INSTRUCTION → Put the lines of these items from the line holding "Screen dimensions: 626x352" through the line holding "the Custom CSS", inclusive, into a Markdown table with the columns Number and Item line, leaving out any blank lines.

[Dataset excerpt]
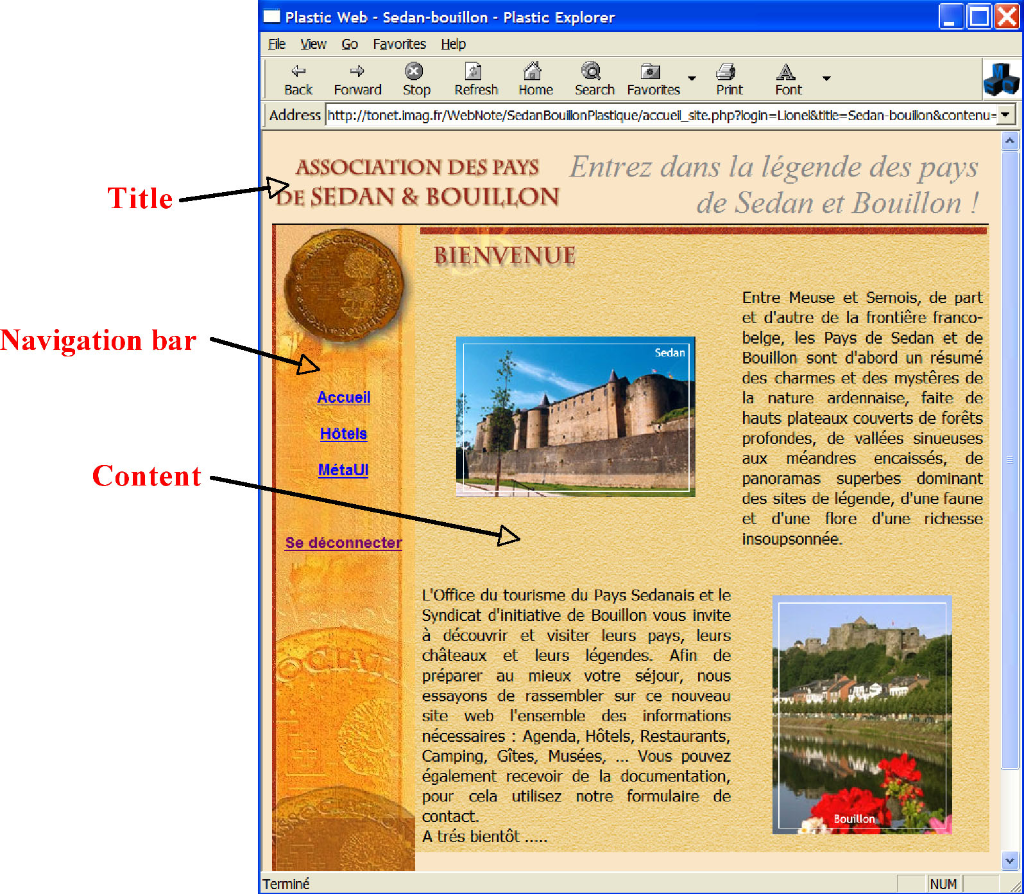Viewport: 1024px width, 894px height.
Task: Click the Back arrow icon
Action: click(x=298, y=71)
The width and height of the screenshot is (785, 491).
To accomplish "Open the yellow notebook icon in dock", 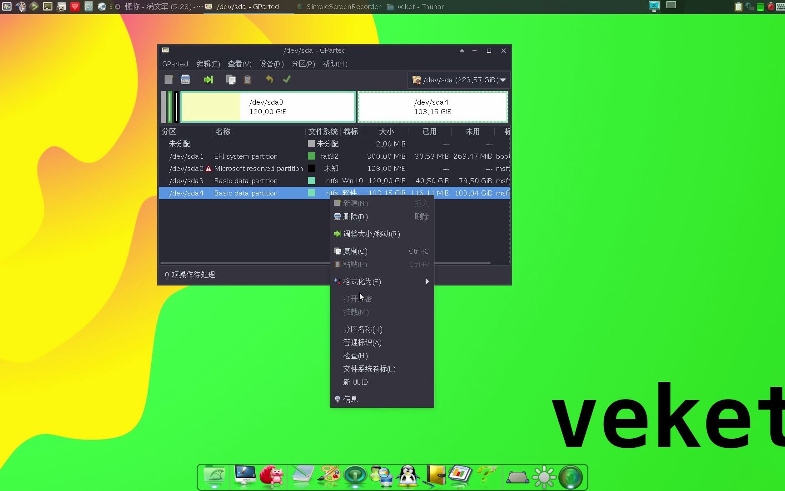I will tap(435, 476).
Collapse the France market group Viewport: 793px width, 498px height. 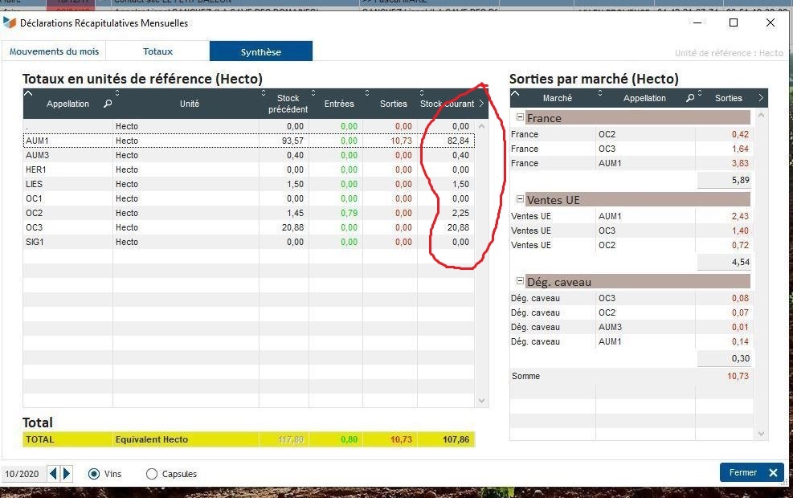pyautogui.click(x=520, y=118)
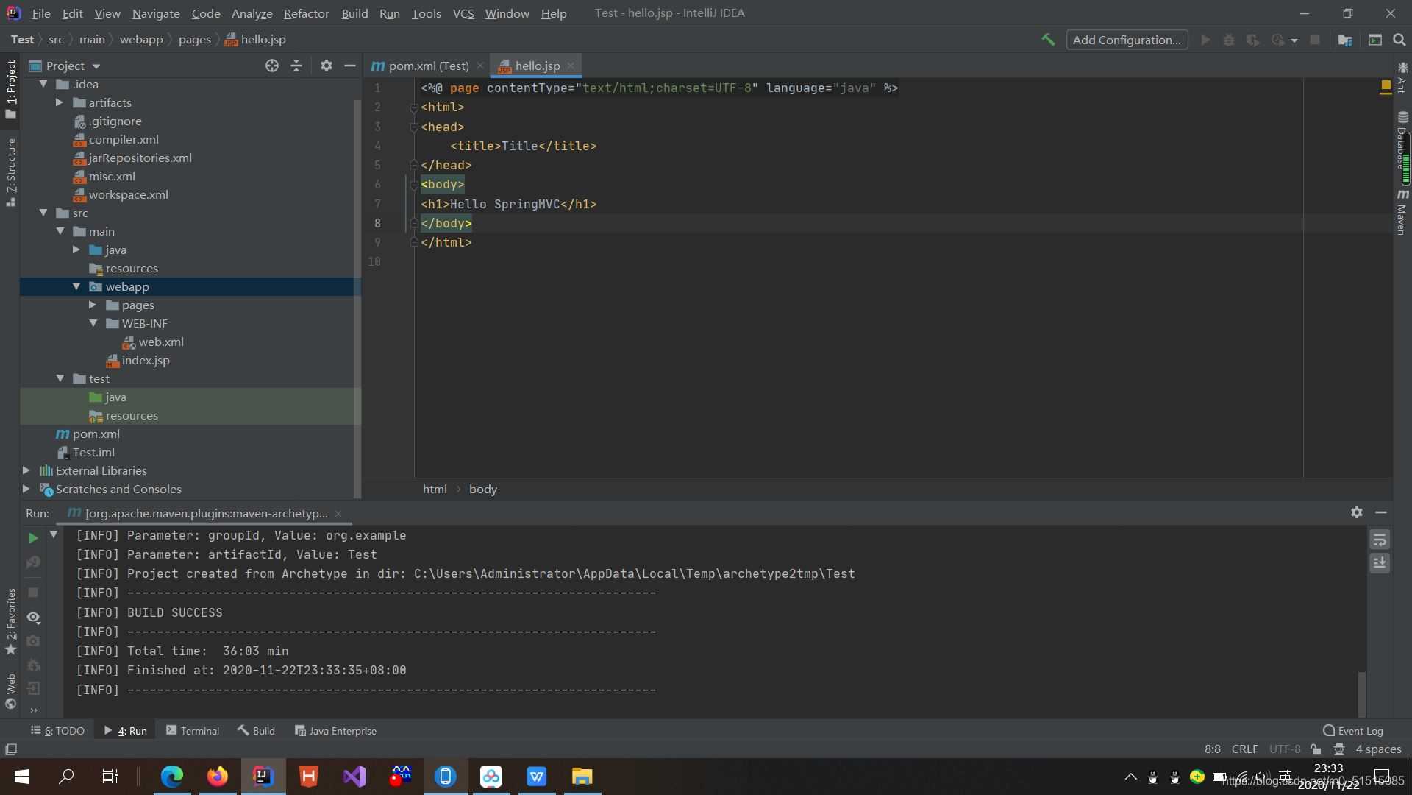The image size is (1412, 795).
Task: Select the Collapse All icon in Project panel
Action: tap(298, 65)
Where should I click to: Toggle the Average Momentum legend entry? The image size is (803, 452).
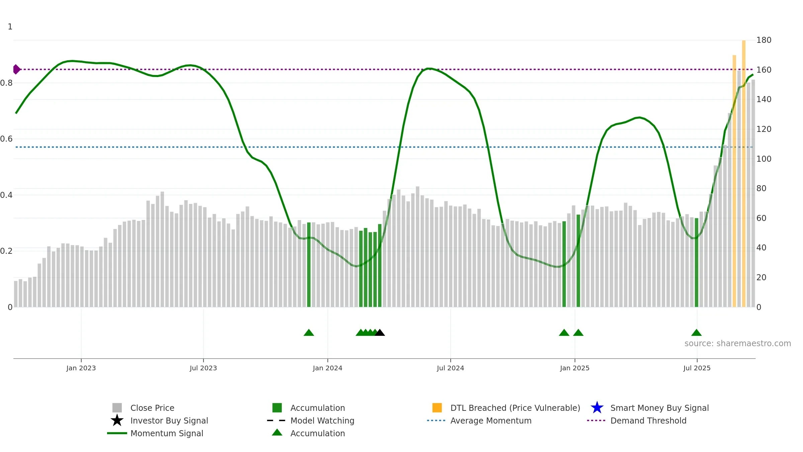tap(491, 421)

...

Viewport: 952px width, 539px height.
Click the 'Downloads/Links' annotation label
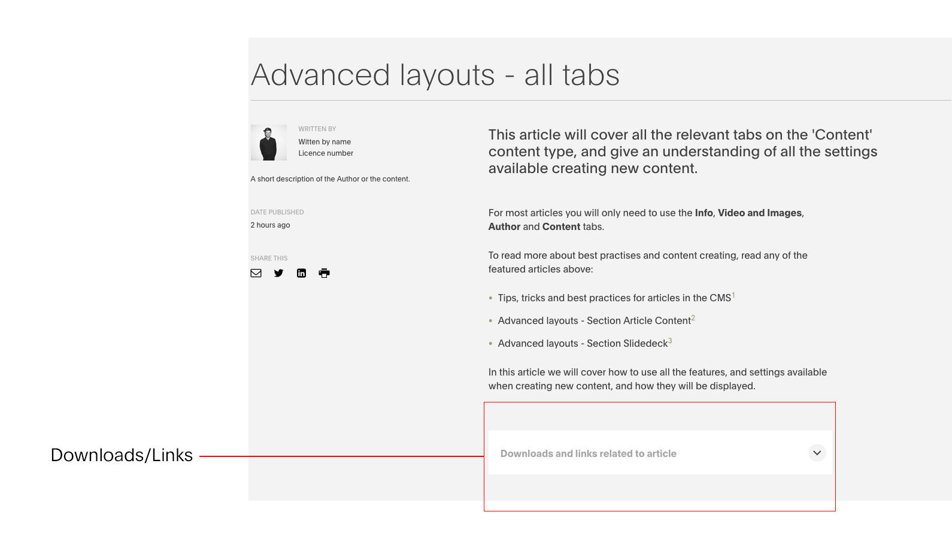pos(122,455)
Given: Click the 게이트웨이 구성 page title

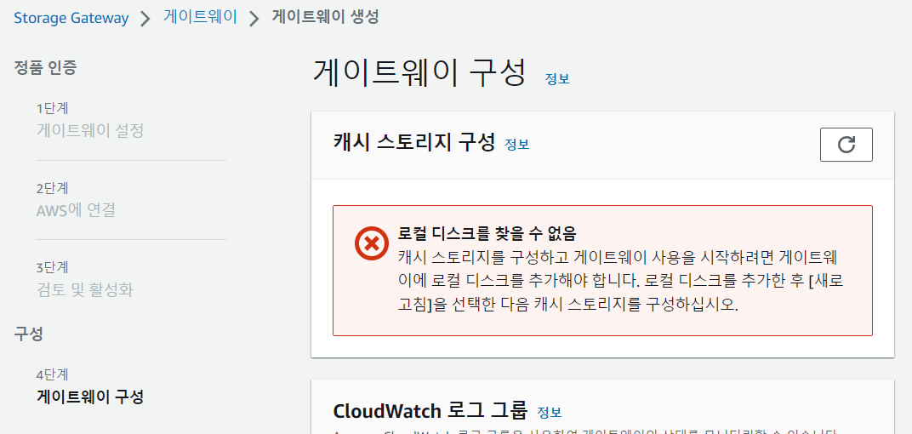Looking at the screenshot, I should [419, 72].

---

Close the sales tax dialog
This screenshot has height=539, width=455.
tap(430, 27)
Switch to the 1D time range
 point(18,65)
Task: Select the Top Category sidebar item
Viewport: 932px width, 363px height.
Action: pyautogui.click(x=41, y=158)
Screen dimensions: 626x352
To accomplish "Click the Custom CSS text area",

THE COMPLETED TASK →
| Number | Item line |
|---|---|
| 1 | Screen dimensions: 626x352 |
| 2 | To accomplish "Click the Custom CSS text area", |